FIG. 2 is a diagram showing the relationship between charge / discharge cycles and battery capacity of non-aqueous electrolyte batteries of Example 1 and Comparative Example 1 of the present invention.

[Explanation of symbols]

 Reference Signs List 1 positive electrode 2 negative electrode 3 positive electrode can 4 sealing plate 5 separator 6 aluminum foil 7 gasket 8 positive electrode current collector 9 negative electrode current collector

──────────────────────────────────────────────────続 き Continued on the front page (51) Int.Cl. ⁷ Identification symbol FI Theme coat ゛ (Reference) H01M 4/58 H01M 4/58 (72) Inventor: Minoru Furuta 8-3-1 Chuo, Ami-cho, Inashiki-gun, Ibaraki Prefecture No. Mitsubishi Tsukuba Research Laboratories (72) Inventor Mark Deshamp 3-1, Chuo, Ami-cho, Inashiki-gun, Ibaraki Pref. 5H011 AA03 CC06 DD15 FF03 GG02 5H014 AA02 AA04 AA06 BB06 EE01 EE05 EE08 EE10 HH00 5H029 AJ03 AJ04 AJ05 AK03 AL02 AL06 AL07 AL12 AM02 AM03 AM04 AM05 AM07 BJ02 BJ03 BJ14 HJ14 DJ01

Claims (9)

[Claims] 1. A negative electrode and a positive electrode containing graphite as at least one component thereof as a negative electrode material capable of inserting and extracting lithium, a negative electrode current collector and a positive electrode current collector, and a solute and an organic solvent. In a non-aqueous electrolyte secondary battery comprising a non-aqueous electrolyte solution, a separator and an outer can, the organic solvent contains propylene carbonate and ethylene sulfite, and the positive electrode current collector and the positive electrode side outer can Wherein the material of the liquid contact portion with the non-aqueous electrolyte is a valve metal or an alloy thereof. 2. The non-aqueous electrolyte secondary battery according to claim 1, wherein the valve metal and its alloy are aluminum and an aluminum alloy. 3. The method according to claim 1, wherein the negative electrode material is an electrode obtained by mixing graphite alone or a non-graphite carbon capable of inserting and extracting graphite and lithium, lithium or a lithium alloy, and a metal oxide.
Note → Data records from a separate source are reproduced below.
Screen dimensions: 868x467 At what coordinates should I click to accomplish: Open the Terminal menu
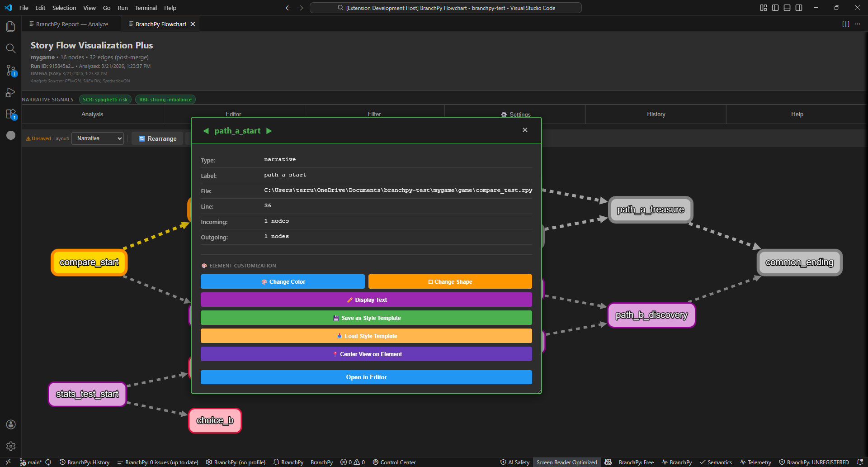click(x=146, y=8)
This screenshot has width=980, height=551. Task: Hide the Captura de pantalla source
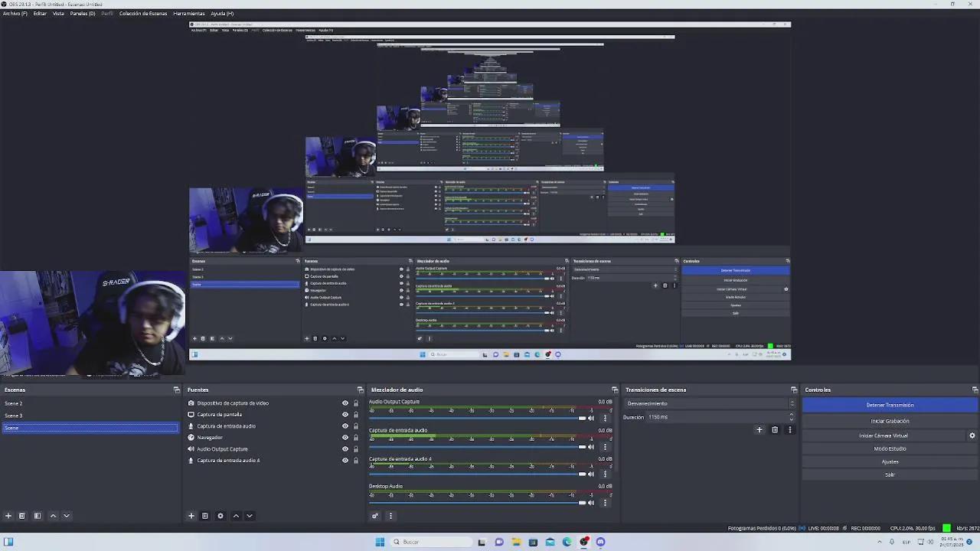coord(345,415)
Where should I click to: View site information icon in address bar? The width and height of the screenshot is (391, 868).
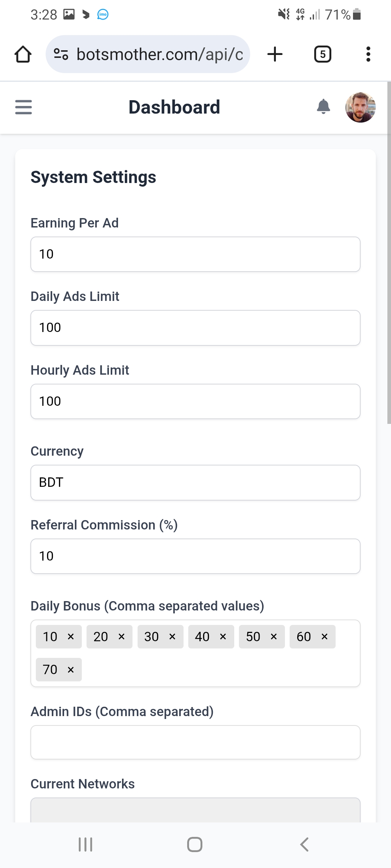point(61,54)
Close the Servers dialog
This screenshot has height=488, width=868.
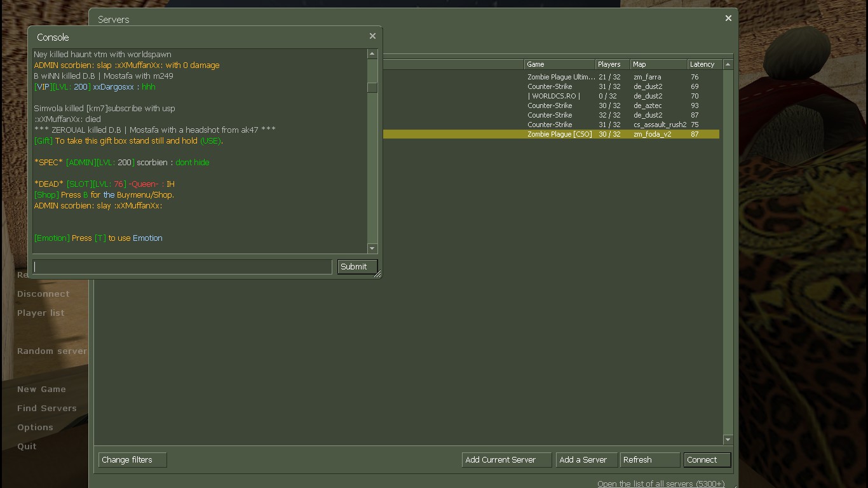(x=728, y=18)
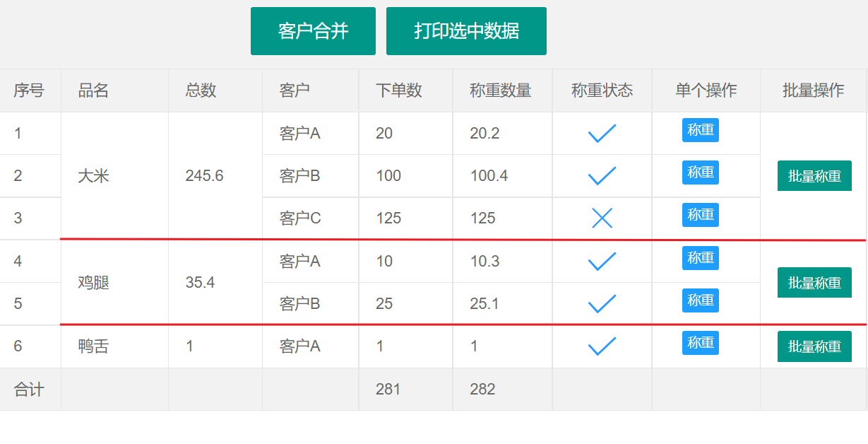The height and width of the screenshot is (444, 868).
Task: Click the 客户合并 button
Action: tap(313, 31)
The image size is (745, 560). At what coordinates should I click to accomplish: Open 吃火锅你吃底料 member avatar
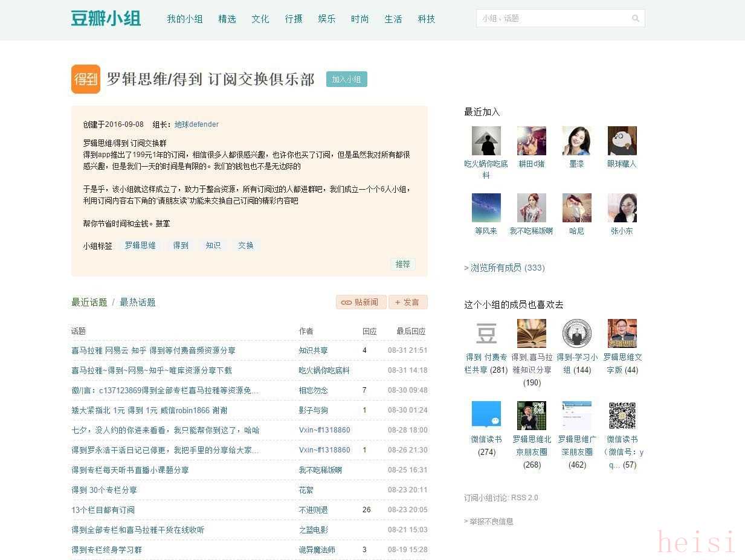[x=486, y=141]
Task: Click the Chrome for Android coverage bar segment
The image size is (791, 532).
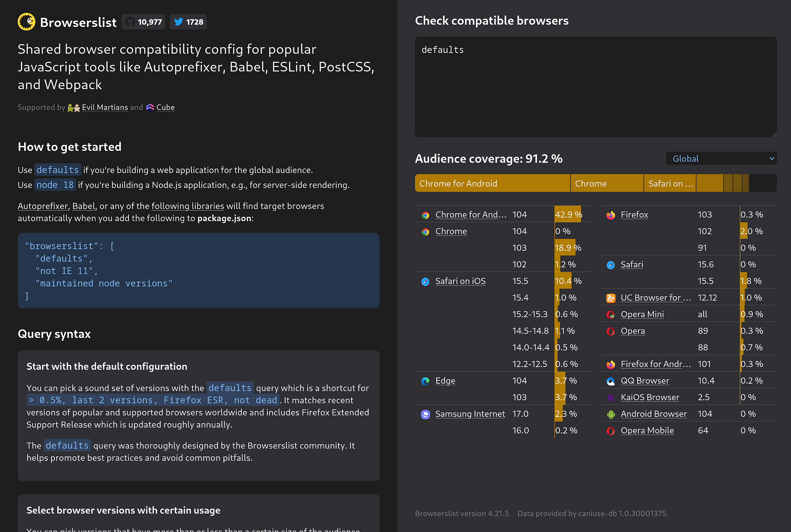Action: coord(492,183)
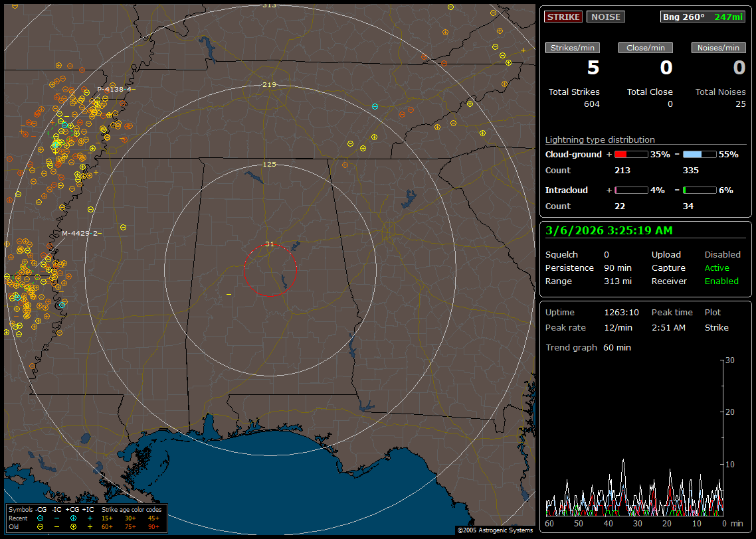Click the Enabled Receiver status
756x539 pixels.
721,281
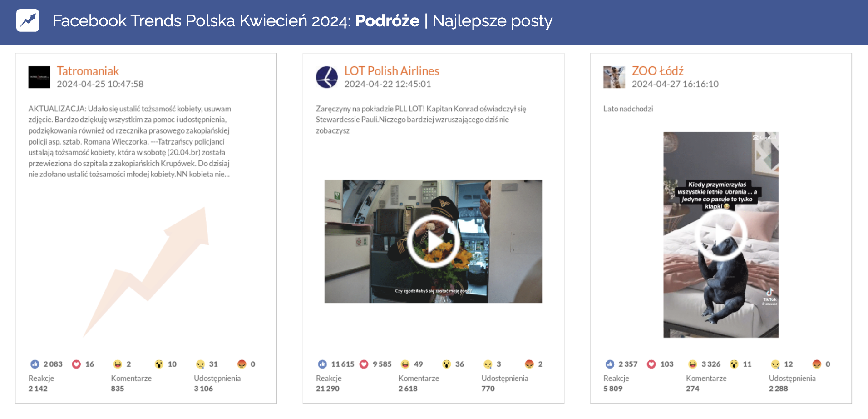868x419 pixels.
Task: Click the Tatromaniak placeholder arrow image
Action: (x=146, y=272)
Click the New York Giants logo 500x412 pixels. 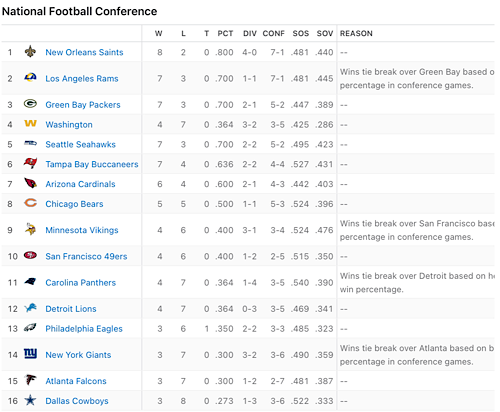(x=30, y=354)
The non-aqueous electrolyte secondary battery according to claim 1. 4. A graphite-based negative electrode capable of inserting and extracting lithium has a lattice plane (002 plane) having a d-value of 0.1 in X-ray diffraction.
The non-aqueous electrolyte secondary battery according to claim 1, wherein the non-aqueous electrolyte secondary battery is made of a carbon material having a thickness of 335 to 0.34 nm. 5. A graphite-based negative electrode capable of inserting and extracting lithium has a lattice plane (002 plane) having a d-value of 0.1 in X-ray diffraction.
The non-aqueous electrolyte secondary battery according to claim 1, wherein the non-aqueous electrolyte secondary battery is made of a carbon material having a thickness of 335 to 0.337 nm. 6. The non-aqueous electrolyte secondary battery according to claim 1, wherein the positive electrode capable of inserting and extracting lithium is made of a lithium transition metal composite oxide material. 7. The method according to claim 1, wherein the solute is LiClO ₄ , LiPF ₆ , L
Inorganic lithium salt selected from iBF ₄ or LiCF ₃
SO ₃ , LiN (CF ₃ SO ₂ ) ₂ , LiN (CF ₃
CF ₂ SO ₂ ) ₂ , LiN (CF ₃ SO ₂ ) (C ₄ F _9
2. The non-aqueous electrolyte secondary battery according to claim 1, which is an organic lithium salt selected from SO ₂ ) and LiC (CF ₃ SO ₂ ) _{3. 3} . 8. The content of ethylene sulfite in the organic solvent is 0.05 vol% to 60 vol%, and the content of propylene carbonate is 99.95 to 40 vol.
The non-aqueous electrolyte secondary battery according to claim 1, wherein the amount is 1%. 9. The solute concentration in the non-aqueous electrolytic solution is from 0.5 to
2. The composition according to claim 1, wherein the amount is 2.0 mol / liter.
The non-aqueous electrolyte secondary battery according to 1.